But her confidence faltered on a strange realization. The room had been rearranged. Where her son had been, there was now another baby and another mother. This mother was familiar to Lila. She was the woman who had stopped Lila in the hall, the woman who had looked directly at Lila and said the words I felt so sorry for you. Yesterday, Lila had not been able to see this woman, she had heard those words through a scrim of vague recognition. Now she saw her anew, the curtain of golden-brown hair framing her handsome features, falling over a vaguely ethnic woven cloth. The elegant way her body encircled the baby. The cloth reminded Lila of a video she’d watched in birth class, in which a Mexican midwife gives birth painlessly in a blue-tiled bathtub after a walk through the jungle with her sculptor husband. Lila tried to make a connection between cultural appropriation and the infantilization of women by the Western medical establishment, but her thoughts were scattered by rage. Was it the memory or the other mother’s posture that enraged her? The woman was so still, so serious, so enraptured and protective, Lila knew with an inner howl that her own mother had never been so competent in love, that she herself was unprepared to love so well.
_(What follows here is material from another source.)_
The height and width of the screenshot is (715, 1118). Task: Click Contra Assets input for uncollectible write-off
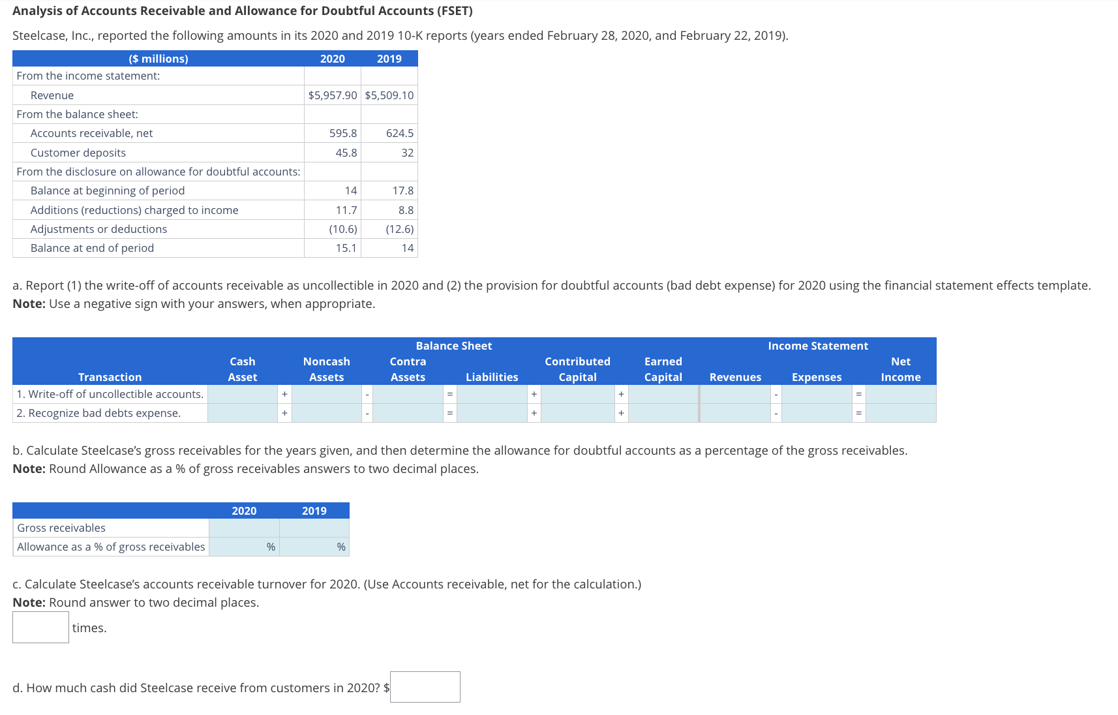[x=408, y=394]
The woman looked up—their eyes met. Lila had been bloodless, watery, chilled from within, but in a dizzying instant, she was filled with heat. She was determined not to break eye contact with this woman. To look away first would be weak, would erase this morning’s triumphant graduation from the wheelchair. But Lila soon succumbed, lowered her eyes, concentrated on the place where her feet touched the floor.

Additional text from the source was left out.